# GOAL OF THE EXERCISE:
Echo the lines below exactly as they appear, starting at the line that contains "Expand the 个人知识库 section" and ending at the last line of the source data.

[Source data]
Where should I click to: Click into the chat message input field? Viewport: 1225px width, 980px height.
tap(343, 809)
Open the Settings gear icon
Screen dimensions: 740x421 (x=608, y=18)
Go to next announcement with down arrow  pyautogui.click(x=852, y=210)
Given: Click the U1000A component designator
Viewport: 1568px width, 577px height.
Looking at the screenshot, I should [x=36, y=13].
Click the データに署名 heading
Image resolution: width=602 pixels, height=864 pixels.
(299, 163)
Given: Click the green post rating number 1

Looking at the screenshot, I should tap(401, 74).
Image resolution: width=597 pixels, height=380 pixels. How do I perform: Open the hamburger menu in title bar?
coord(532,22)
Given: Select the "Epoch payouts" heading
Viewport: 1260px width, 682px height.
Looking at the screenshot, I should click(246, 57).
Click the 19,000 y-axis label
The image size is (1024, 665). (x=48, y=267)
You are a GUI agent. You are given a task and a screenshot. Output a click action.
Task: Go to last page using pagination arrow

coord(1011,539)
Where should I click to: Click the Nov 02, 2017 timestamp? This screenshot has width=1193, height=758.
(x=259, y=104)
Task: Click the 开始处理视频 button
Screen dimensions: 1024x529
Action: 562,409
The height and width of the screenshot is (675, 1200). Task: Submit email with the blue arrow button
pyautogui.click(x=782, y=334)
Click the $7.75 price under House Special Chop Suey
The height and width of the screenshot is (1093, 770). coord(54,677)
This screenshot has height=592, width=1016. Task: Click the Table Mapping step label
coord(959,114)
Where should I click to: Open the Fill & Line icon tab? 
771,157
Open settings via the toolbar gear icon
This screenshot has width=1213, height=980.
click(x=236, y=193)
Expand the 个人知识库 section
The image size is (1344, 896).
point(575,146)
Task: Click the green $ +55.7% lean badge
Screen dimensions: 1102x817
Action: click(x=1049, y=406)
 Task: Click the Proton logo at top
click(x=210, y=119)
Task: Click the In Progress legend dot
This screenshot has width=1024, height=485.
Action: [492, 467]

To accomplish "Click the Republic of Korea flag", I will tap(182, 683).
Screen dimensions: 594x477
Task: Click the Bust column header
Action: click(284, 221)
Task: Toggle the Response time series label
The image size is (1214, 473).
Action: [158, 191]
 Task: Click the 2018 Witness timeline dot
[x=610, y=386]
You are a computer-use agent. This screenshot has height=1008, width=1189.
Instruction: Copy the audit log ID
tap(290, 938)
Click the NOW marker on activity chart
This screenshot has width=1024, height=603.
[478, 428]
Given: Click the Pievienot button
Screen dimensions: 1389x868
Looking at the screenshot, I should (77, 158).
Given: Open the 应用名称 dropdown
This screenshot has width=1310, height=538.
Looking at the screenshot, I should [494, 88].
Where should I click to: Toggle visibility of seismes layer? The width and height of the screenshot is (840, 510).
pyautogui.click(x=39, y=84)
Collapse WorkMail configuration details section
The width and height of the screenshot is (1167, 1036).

# ANSWER FOR THIS EXERCISE:
Expand the 个人知识库 section
The image size is (1344, 896).
point(575,146)
Task: Click the green $ +55.7% lean badge
Screen dimensions: 1102x817
Action: click(x=1049, y=406)
 Task: Click the Proton logo at top
click(x=210, y=119)
Task: Click the In Progress legend dot
This screenshot has width=1024, height=485.
Action: [492, 467]

To accomplish "Click the Republic of Korea flag", I will tap(182, 683).
Screen dimensions: 594x477
Task: Click the Bust column header
Action: click(284, 221)
Task: Toggle the Response time series label
The image size is (1214, 473).
Action: [158, 191]
 Task: Click the 2018 Witness timeline dot
[x=610, y=386]
You are a computer-use agent. This screenshot has height=1008, width=1189.
Instruction: Copy the audit log ID
tap(290, 938)
Click the NOW marker on activity chart
This screenshot has width=1024, height=603.
[478, 428]
Given: Click the Pievienot button
Screen dimensions: 1389x868
Looking at the screenshot, I should (77, 158).
Given: Open the 应用名称 dropdown
This screenshot has width=1310, height=538.
Looking at the screenshot, I should [494, 88].
Where should I click to: Toggle visibility of seismes layer? The width and height of the screenshot is (840, 510).
pyautogui.click(x=39, y=84)
Collapse WorkMail configuration details section
The width and height of the screenshot is (1167, 1036).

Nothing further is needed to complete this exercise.